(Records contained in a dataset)
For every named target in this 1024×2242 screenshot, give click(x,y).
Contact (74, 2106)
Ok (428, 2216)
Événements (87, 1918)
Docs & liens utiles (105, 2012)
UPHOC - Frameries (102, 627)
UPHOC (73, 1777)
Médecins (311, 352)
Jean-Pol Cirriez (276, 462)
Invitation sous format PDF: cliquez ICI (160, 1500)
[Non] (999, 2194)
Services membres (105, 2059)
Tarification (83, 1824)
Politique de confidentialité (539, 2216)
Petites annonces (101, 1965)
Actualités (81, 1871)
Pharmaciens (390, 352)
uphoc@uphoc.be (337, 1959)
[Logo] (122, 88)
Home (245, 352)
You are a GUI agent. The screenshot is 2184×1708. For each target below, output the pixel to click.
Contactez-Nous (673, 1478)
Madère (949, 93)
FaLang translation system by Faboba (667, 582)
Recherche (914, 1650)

> [Assignment] Repeat the records above in full, character for character.

> [Solution for this task]
For every named target in this 1024×2242 screenshot, give click(x,y).
Contact (74, 2106)
Ok (428, 2216)
Événements (87, 1918)
Docs & liens utiles (105, 2012)
UPHOC - Frameries (102, 627)
UPHOC (73, 1777)
Médecins (311, 352)
Jean-Pol Cirriez (276, 462)
Invitation sous format PDF: cliquez ICI (160, 1500)
[Non] (999, 2194)
Services membres (105, 2059)
Tarification (83, 1824)
Politique de confidentialité (539, 2216)
Petites annonces (101, 1965)
Actualités (81, 1871)
Pharmaciens (390, 352)
uphoc@uphoc.be (337, 1959)
[Logo] (122, 88)
Home (245, 352)
You are a GUI agent. The screenshot is 2184×1708. For each target below, output the pixel to click.
Contactez-Nous (673, 1478)
Madère (949, 93)
FaLang translation system by Faboba (667, 582)
Recherche (914, 1650)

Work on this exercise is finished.